It was going on for 8pm when I took this photo, by which time I was starting to wonder what I was going to be able to post today. It’s been such a hot day that there was virtually nothing flying for most of it – even butterflies and dragons can only tolerate so much baking heat.
Personally, I have a very limited tolerance of hot weather – I’m fine up to about 23°C, and can manage short spells outside when it’s 25 or 26°, but anything above that has me skulking indoors with my study blind drawn. It’s my Scandinavian heritage, I think: we pale northern Europeans are adapted to cold weather and not too much sunlight. I wasn’t at all impressed with the conditions this afternoon, when I had to drive over to Leamington Spa for a hospital appointment in 33° heat; what I wanted to do was turn the aircon up to Rapid Freeze, but because I’m trying to save the planet I put the car top down and suffered. You know it’s hot when even at 60mph with the roof and windows dropped, it still feels as though you’re sitting in a sauna.
After dinner the sky clouded over, and even though it was still hot I thought that there might now be some invertebrates about – but even plodding right around the village I found very few. I almost missed this resting Gatekeeper because the knapweed was half hidden from the path by a large bramble thicket, but luckily I caught a glimpse of it through a gap in the stems, and was able with only slight blood loss to push the camera through and take a few frames.

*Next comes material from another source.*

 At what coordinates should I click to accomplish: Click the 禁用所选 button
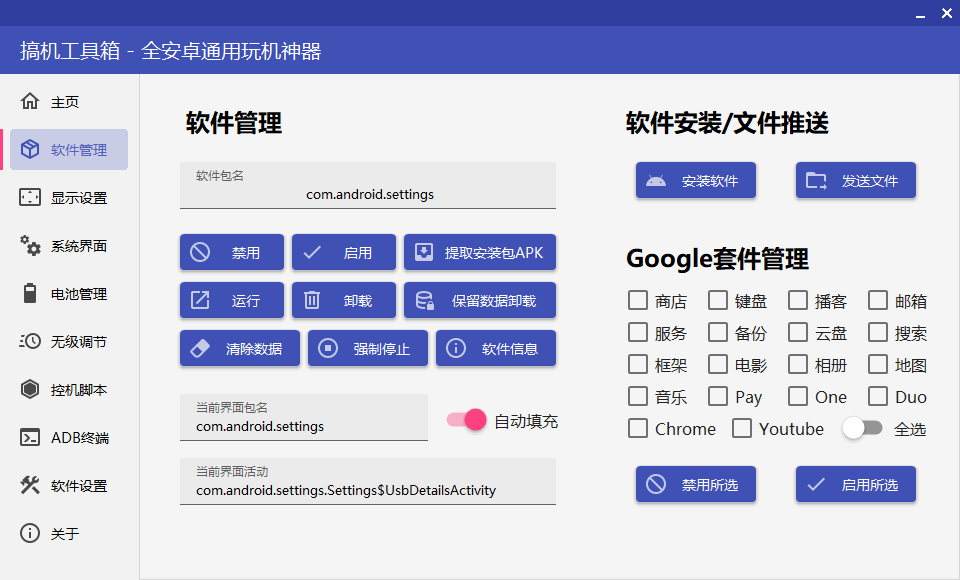pyautogui.click(x=695, y=484)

The nicest thing that happened all day was on my way back home from the butterfly field, when I came across a Southern Hawker hunting up and down a stretch of lane, and stopped to watch him. I must have stood for about ten minutes, enchanted by the performance as he swooped and circled around me, sometimes coming so close that I could hear the rustling of his wings. If any of my neighbours saw my own performance, twisting and turning on the spot to try to keep him in view in the rapidly fading light, they probably thought that I’d finally lost my mind.